Inspired by Causley’s remark, I have taken to including some of my children’s poems in my readings to adults, and I rarely mention the fact that they’re children’s poems. I have several times published them in magazines alongside adult poems. This is not to pretend anything, but to make the point that each can be two poems simultaneously, one for children,and a different one for adults. (One comic illustration of this is a poem I wrote about a dog on a beach, coveting a second dog’s white spots. When I showed it to a friend he said that for kids it might be a poem about a dog but for adults it was a poem about sex. It was entirely unintentional, but I saw that he was right.) For me, there has been an inevitable cross-influence between my children’s and adult poems. A poet friend of mine said, when she saw the first of the children’s poems, that they would be liberating for my adult poems.
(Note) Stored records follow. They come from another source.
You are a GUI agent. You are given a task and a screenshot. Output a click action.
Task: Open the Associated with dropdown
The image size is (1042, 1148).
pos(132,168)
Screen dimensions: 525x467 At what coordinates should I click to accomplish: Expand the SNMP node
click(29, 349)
She was right, I feel: imaginatively liberating. The influence goes the other way, too - most of all in the ambition not to patronise child readers.
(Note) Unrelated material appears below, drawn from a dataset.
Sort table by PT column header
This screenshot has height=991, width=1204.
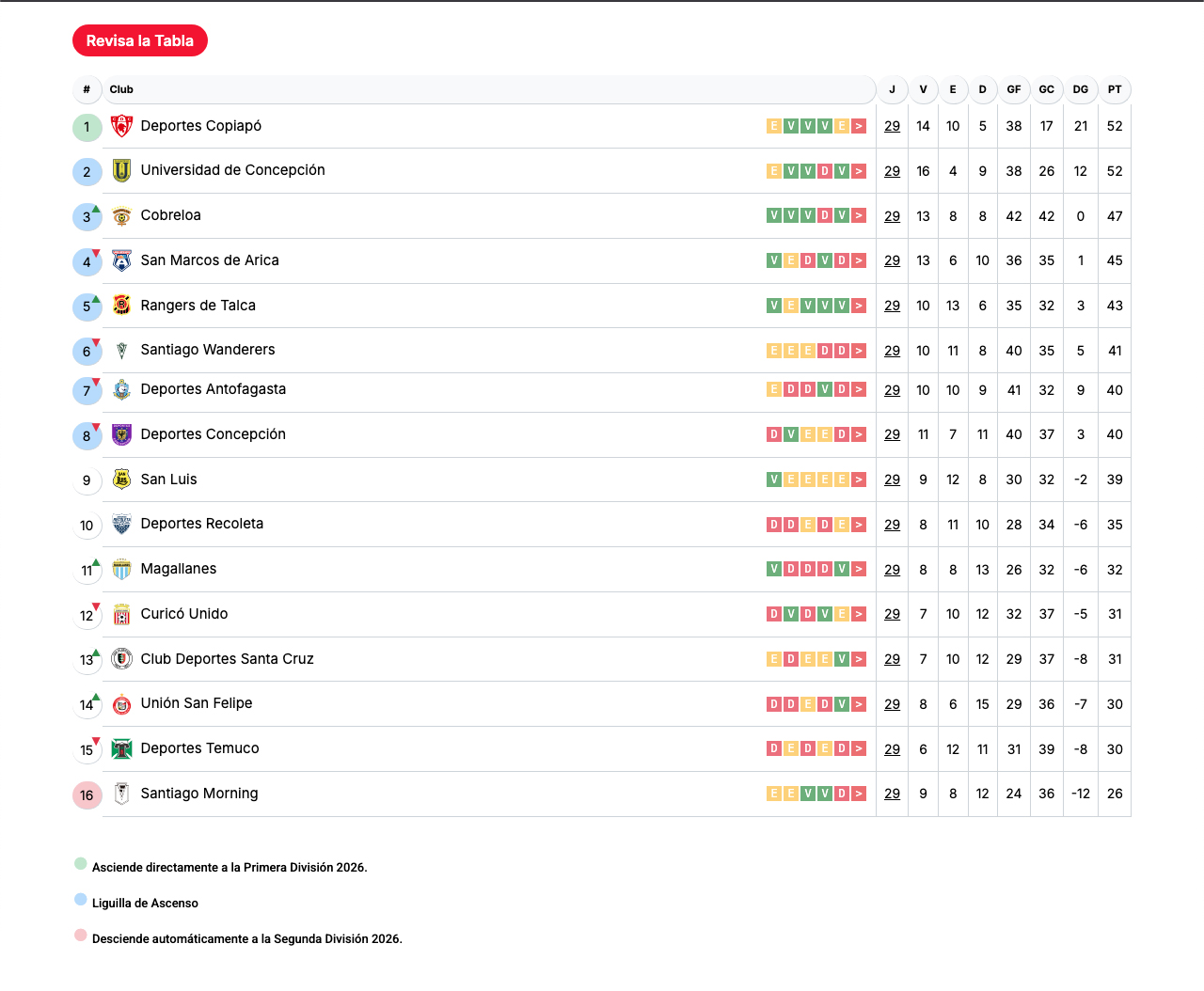tap(1115, 89)
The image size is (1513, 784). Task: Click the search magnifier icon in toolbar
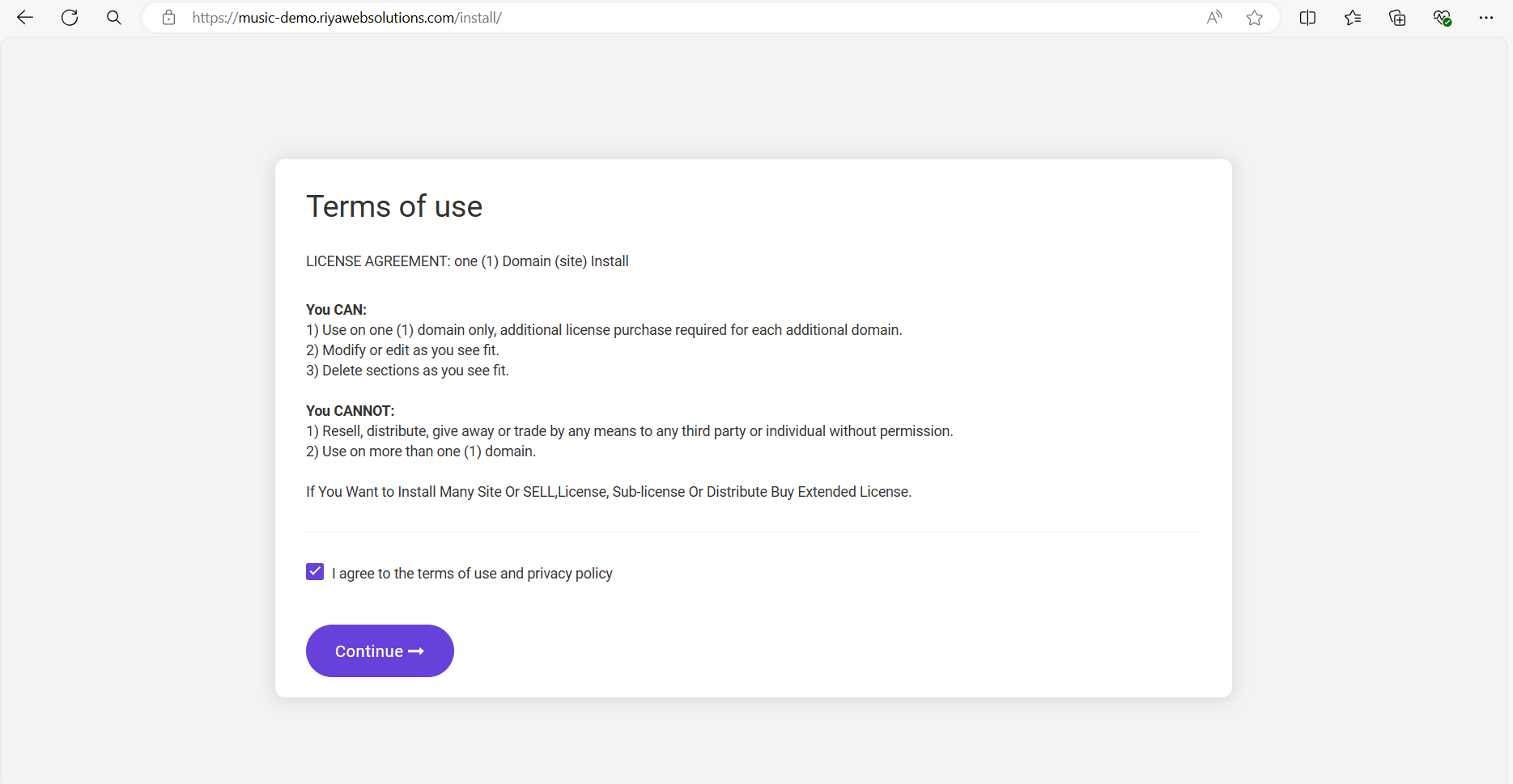pos(114,18)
And it is important not to forget them in all this talk of the treatment children’s poetry gets in the adult literary world. They are, after all, the readers one writes for first - they are, ostensibly, the only readers. No amount of critical praise can help a children’s poet when he or she stands up in front of two or three hundred kids in a school hall.

You’re either going to get and keep their attention or you’re not. Such readings can be daunting, much more so than most adult readings - and they have to be approached very differently, as a newcomer to the circuit quickly finds out.

But they can be immensely rewarding as well, when the kids stay quiet enough to listen and maybe make appreciative noise after the odd poem (usually a nasty one) - by banging on the floor, for example, as happened in one school I was in. The poem on this page, “Honey” (published in Fatso in the Red Suit, Faber and Faber) is one which produced such an effect. And when, very occasionally, a child fan writes, co the publisher, it’s as near to being an Indie-star as I get. I always try to write back, and I forget for a while the literary world.

HONEY

The bee buzzed over the honey pot

Left open on the table.

“That’s mine,” he thought, “not theirs!

They’re as bad as grizzly bears.

I’m going to steal it back if I’m able.”

He hovered and buzzed and dipped

below the rim of the pot

till he could sniff and smell his fill.

It was foreign honey, but still.

Home in the hive there wasn’t a lot.

He buzzed in a figure-of-eight

and dodged the sticky spoon.

He flew up and landed on the rim.

How would he get the honey home?

He’d better hurry. They’d be back soon.

Should he go to the hive for help?

Bring a swarm back

to carry each sweet drop at once,

with a dozen bees hanging loose

to guard in case of attack?

He buzzed down to the honey again.

He’d better taste it first.

Who knew what had been done with it?

Boiled, or stuff mixed in with it?

They were known to do their worst.

He landed gently on the meniscus.

He dipped a claw inside

and brought a sticky drop to his mouth.

Six out of ten, he’d tasted worse.

It was time he headed for the hive.

But when he flapped his papery wings

he saw he was stuck there.

He flapped so hard he began to hum.

He telepathized the Queen to come

but he stayed stuck there

til a boy came in and found him,

and pulled his wings off

and squeezed him till he was dead

then spread him, with honey, on bread - over half a French loaf

which the boy gave to his sister

as they sat down to tea,

and the boy crumbled a bee wing

while th girl swallowed a bee sting.